Monocytes are the precursor cells to macrophages, and there are numerous potential benefits to a CAR-Monocyte approach to help overcome certain challenges of treating solid tumors. The CAR-Monocyte manufacturing platform enables the ability to manufacture up to 10 billion cells from a single apheresis and utilizes a rapid, single-day manufacturing process. This manufacturing process holds the potential to significantly reduce the future cost of goods and manufacturing turnaround time associated with this autologous cell therapy. Pre-clinical data presented at The Society for Immunotherapy of Cancer (SITC) (Free SITC Whitepaper)’s Annual Meeting in November 2022 demonstrate that CT-0525 therapy reduced tumor growth in multiple pre-clinical solid tumor models.

"CT-0525 is the first CAR-Monocyte to be evaluated in the solid tumor setting. With a CAR-Monocyte’s in vivo persistence, ability to differentiate into pro-inflammatory CAR macrophages, and multi-modal anti-tumor mechanism of action, along with its high cell yield, CT-0525 has the potential to improve the treatment paradigm for patients with HER2 overexpressing metastatic solid tumors," said Michael Klichinsky, PharmD, PhD, Co-Founder and Chief Scientific Officer at Carisma. "We look forward to the clinical development of CT-0525."

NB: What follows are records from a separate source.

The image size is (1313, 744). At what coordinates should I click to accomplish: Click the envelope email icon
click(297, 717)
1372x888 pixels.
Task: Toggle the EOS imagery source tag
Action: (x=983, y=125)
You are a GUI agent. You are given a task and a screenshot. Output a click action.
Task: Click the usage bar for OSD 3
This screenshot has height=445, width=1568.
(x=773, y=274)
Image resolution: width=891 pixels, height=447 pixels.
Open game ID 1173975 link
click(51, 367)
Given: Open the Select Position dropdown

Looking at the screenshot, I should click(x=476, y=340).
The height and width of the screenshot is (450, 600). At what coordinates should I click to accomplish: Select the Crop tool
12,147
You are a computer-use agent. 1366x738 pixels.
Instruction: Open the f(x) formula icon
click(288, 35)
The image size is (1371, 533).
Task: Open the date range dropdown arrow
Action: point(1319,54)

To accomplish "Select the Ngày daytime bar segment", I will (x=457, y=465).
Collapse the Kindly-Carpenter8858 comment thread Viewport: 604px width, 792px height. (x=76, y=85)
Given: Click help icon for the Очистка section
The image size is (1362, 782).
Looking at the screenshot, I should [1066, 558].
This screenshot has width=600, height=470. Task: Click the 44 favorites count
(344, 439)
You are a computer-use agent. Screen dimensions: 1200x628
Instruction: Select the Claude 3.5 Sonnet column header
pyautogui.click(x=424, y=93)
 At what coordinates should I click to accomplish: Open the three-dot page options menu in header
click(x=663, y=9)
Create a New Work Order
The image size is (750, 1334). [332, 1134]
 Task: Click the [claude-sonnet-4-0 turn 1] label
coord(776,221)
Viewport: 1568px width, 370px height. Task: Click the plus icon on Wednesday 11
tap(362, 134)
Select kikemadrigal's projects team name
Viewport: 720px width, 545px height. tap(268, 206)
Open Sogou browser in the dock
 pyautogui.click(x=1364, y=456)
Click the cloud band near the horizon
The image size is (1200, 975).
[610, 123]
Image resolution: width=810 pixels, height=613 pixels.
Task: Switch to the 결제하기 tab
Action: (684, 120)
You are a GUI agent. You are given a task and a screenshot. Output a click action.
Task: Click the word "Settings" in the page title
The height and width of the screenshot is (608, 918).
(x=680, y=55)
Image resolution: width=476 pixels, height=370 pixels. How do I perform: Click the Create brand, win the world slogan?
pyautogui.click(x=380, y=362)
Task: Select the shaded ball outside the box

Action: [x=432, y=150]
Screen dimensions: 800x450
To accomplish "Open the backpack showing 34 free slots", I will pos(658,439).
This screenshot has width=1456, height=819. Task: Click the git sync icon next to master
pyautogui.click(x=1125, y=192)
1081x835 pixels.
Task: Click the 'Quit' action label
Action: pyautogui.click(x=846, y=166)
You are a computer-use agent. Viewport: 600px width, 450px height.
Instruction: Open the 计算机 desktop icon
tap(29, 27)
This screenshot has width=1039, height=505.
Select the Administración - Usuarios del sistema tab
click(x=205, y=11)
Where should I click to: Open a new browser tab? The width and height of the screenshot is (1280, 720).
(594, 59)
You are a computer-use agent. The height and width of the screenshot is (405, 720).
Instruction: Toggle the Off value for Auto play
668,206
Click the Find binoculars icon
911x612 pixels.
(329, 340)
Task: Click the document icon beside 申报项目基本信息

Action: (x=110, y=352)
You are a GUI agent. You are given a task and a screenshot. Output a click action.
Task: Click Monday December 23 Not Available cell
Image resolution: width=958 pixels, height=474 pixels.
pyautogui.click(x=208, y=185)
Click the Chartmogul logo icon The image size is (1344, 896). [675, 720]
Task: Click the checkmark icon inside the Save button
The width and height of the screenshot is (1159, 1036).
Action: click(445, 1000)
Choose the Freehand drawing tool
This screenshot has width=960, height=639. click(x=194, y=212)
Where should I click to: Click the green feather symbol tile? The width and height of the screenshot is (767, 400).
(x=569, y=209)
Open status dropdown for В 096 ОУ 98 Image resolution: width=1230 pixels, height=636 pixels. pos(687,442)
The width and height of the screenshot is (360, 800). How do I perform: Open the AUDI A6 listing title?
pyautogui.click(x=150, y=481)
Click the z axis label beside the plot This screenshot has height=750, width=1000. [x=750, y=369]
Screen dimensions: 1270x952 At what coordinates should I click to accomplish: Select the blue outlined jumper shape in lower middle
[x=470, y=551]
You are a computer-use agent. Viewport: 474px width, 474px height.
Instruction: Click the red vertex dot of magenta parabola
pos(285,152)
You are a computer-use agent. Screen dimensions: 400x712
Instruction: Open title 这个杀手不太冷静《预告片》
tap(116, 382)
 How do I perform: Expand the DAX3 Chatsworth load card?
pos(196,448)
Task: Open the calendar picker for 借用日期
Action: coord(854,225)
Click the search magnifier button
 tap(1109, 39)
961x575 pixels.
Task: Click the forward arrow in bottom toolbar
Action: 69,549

The Phase 1 study for CT-0525 is designed to assess the safety, tolerability, and the manufacturing feasibility of CT-0525. This study will enroll participants with locally advanced (unresectable) or metastatic solid tumors overexpressing HER2 whose disease has progressed on standard approved therapies. The study will consist of two cohorts: Cohort 1 will receive IV administration of up to 3 billion CAR-positive cells, while Cohort 2 will receive IV administration of CT-0525 of up to 10 billion CAR-positive cells.

About CT-0525

CT-0525 is an ex vivo gene-modified autologous chimeric antigen receptor-monocyte (CAR-Monocyte) cellular therapy intended to treat solid tumors that overexpress human epidermal growth factor receptor 2 (HER2). The CAR-Monocyte approach has the potential to address the challenges of treating solid tumors with cell therapies, including tumor infiltration, immunosuppression within the tumor microenvironment, and antigen heterogeneity.